Excerpted data |
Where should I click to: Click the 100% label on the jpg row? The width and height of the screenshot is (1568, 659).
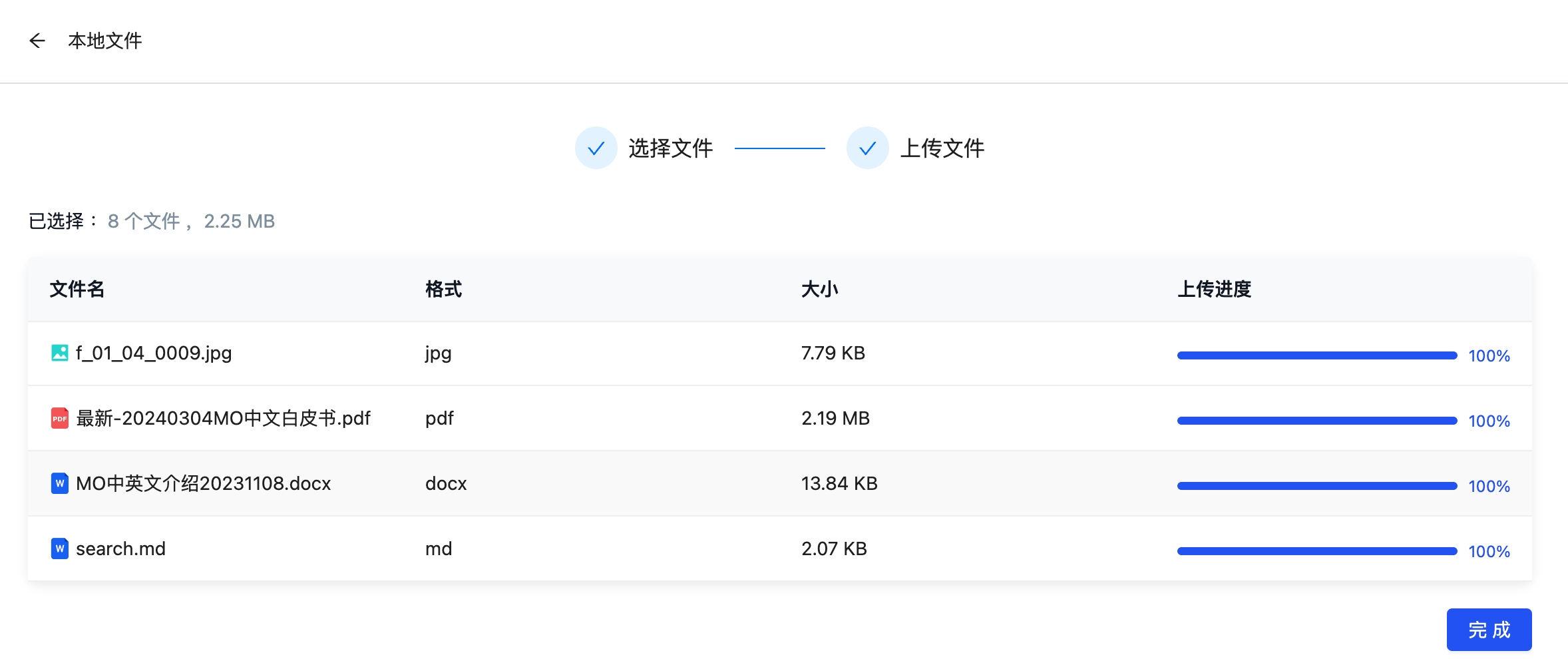tap(1489, 355)
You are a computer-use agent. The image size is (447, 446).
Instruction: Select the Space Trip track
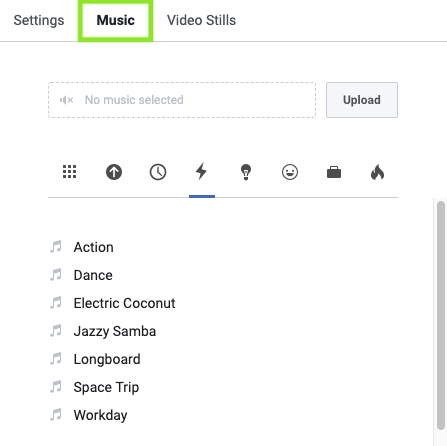click(x=106, y=387)
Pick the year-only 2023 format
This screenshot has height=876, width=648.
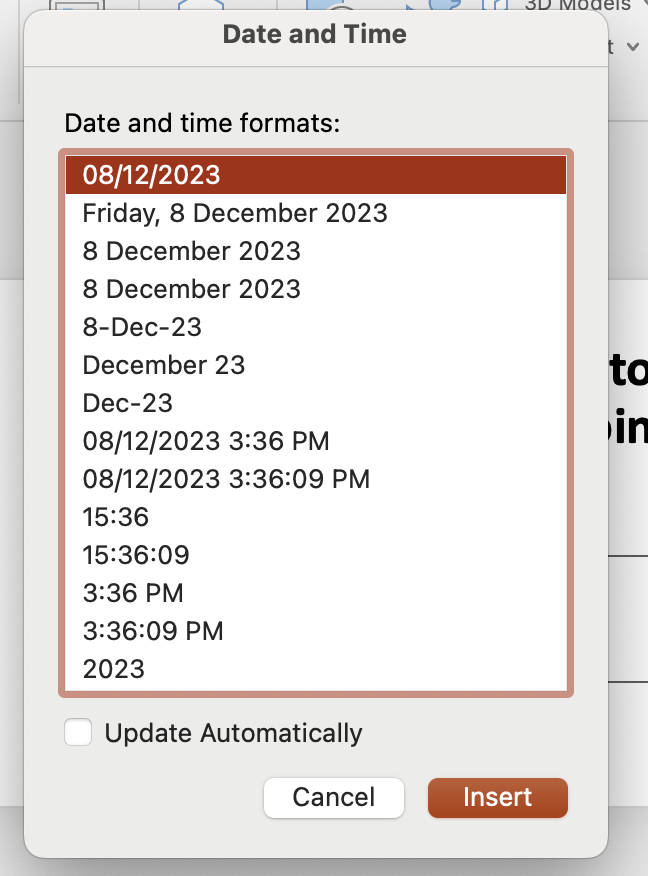point(114,669)
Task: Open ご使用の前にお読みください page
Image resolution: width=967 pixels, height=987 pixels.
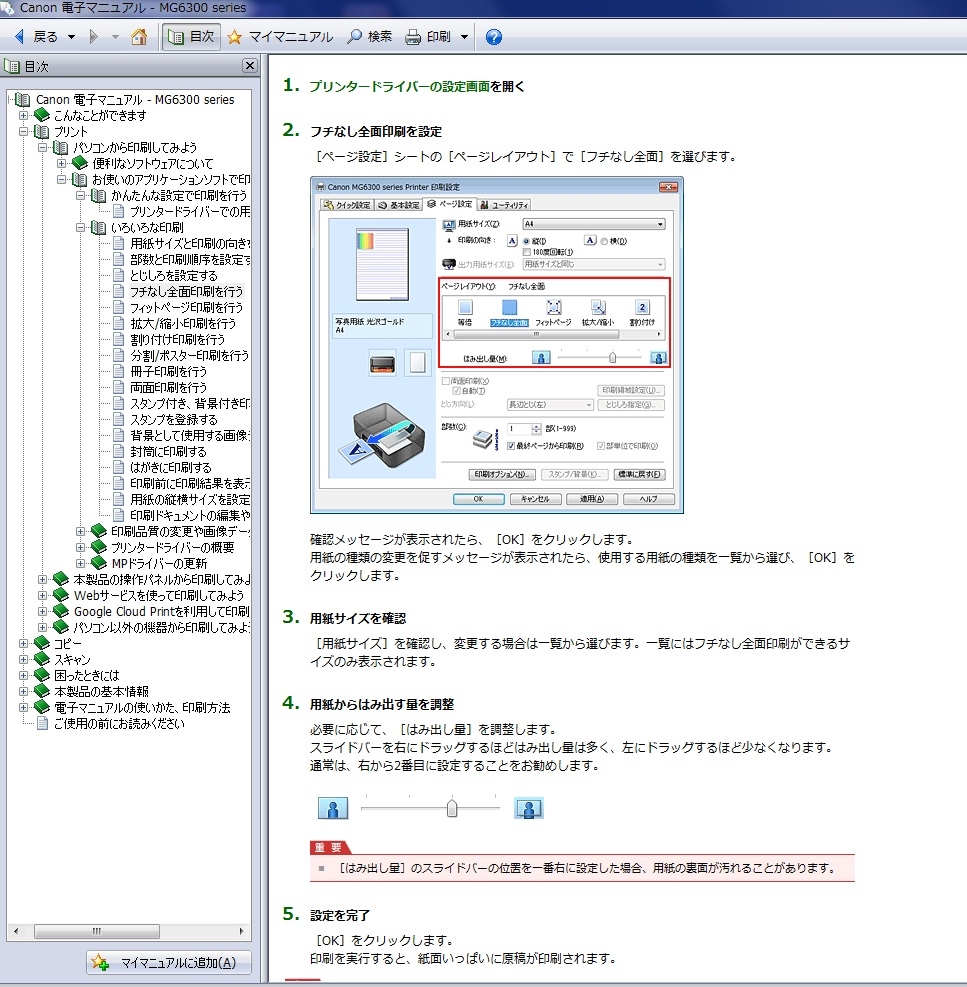Action: [118, 723]
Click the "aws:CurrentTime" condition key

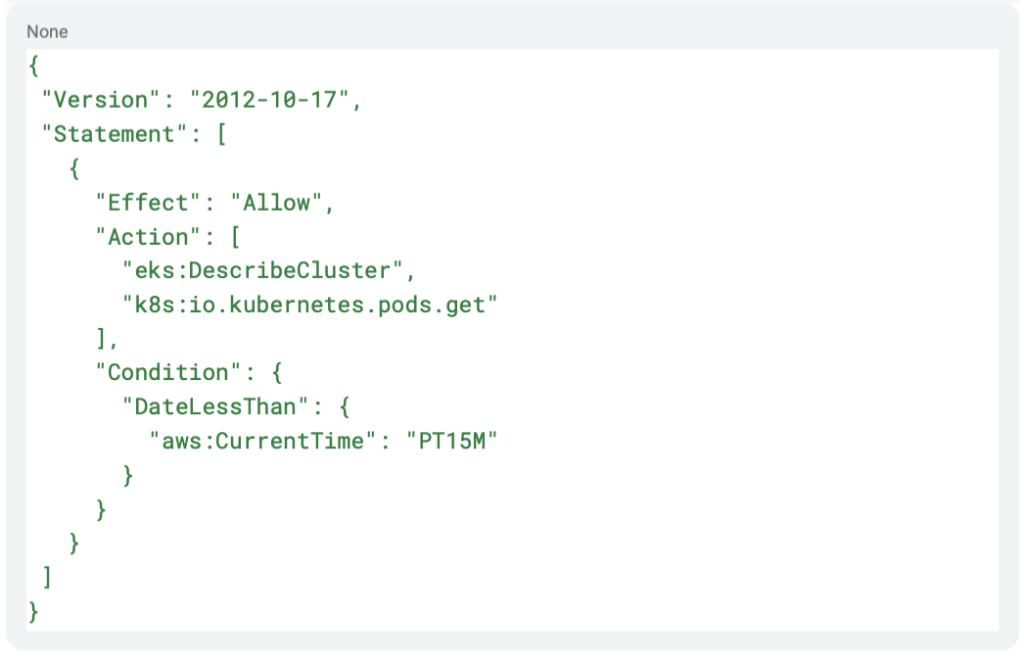tap(263, 441)
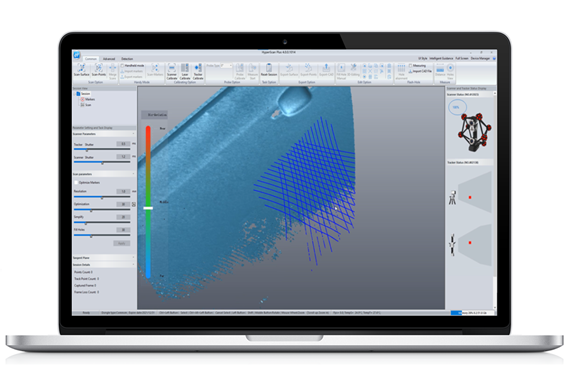Open the Detection ribbon tab
The width and height of the screenshot is (569, 392).
[x=127, y=59]
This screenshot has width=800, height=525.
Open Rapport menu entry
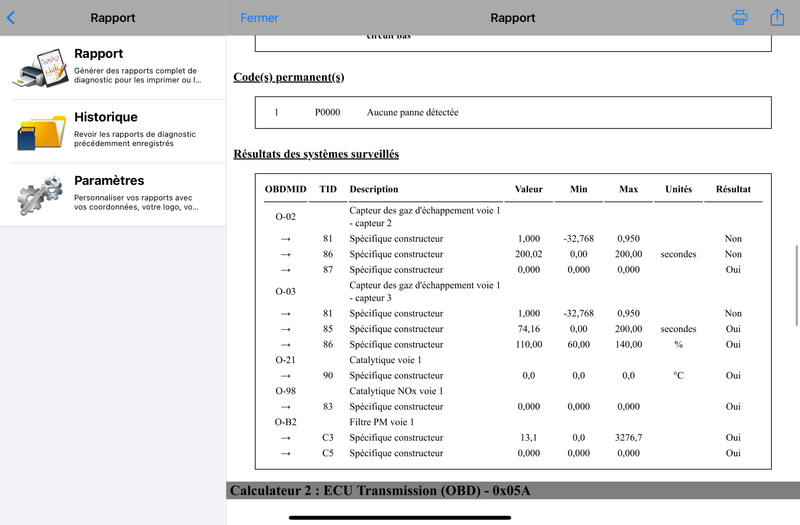click(x=113, y=68)
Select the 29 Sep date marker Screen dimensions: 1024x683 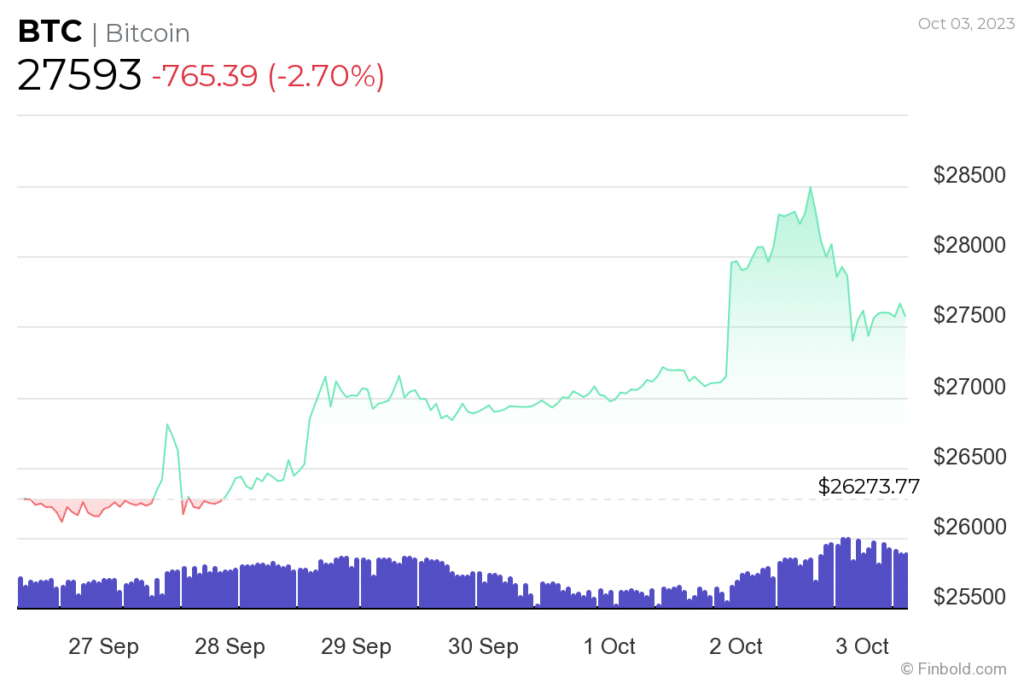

What the task asks | Rewrite the lines above as a numbered list, omitting any blank lines and leaving the pictures out of your answer.

Finished task |
1. Where should I click to: Click the 100% label on the jpg row? The width and height of the screenshot is (1568, 659).
2. tap(1489, 355)
3. You are a computer-use agent. The image size is (447, 446).
4. Instruction: Select the Space Trip track
5. click(x=106, y=387)
6. Pick the year-only 2023 format
7. This screenshot has height=876, width=648.
8. point(114,669)
9. Task: Open ご使用の前にお読みください page
10. Image resolution: width=967 pixels, height=987 pixels.
11. Action: [118, 723]
12. Click the "aws:CurrentTime" condition key
13. tap(263, 441)
14. Open the Detection ribbon tab
15. The width and height of the screenshot is (569, 392).
16. [x=127, y=59]
17. This screenshot has width=800, height=525.
18. Open Rapport menu entry
19. click(x=113, y=68)
20. Select the 29 Sep date marker Screen dimensions: 1024x683 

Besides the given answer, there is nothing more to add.